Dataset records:
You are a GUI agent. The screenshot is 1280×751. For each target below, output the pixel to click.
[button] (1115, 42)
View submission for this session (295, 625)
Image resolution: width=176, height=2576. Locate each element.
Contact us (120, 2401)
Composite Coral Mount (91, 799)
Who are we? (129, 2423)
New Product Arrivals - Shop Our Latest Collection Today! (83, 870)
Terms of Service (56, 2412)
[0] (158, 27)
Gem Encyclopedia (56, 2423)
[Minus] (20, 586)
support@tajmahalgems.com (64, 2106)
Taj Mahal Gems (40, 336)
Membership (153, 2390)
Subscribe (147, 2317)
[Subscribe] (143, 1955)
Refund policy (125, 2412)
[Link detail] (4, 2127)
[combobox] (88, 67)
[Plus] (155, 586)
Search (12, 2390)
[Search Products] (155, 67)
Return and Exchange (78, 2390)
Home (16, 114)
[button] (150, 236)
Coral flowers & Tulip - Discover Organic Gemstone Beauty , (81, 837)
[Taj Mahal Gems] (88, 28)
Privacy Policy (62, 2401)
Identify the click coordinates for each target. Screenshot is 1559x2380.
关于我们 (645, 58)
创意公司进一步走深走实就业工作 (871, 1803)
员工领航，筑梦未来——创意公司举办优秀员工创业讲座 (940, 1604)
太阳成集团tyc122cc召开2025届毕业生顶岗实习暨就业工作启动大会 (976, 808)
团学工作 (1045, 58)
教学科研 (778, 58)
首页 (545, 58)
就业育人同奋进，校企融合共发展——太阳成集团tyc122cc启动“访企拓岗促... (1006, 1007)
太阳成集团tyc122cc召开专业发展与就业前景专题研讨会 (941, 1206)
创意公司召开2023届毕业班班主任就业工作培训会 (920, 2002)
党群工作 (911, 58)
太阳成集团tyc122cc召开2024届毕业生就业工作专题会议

REQUIRED ACTION: What lines in the data above contain the word "each"? Show them all.

RESPONSE TO THIS EXERCISE:
You are a GUI agent. The screenshot is 1280×751. For each target below, output the pixel to click.
Image resolution: width=176, height=2576. Locate each element.
Identify the click coordinates for each target. Screenshot is 1559x2380.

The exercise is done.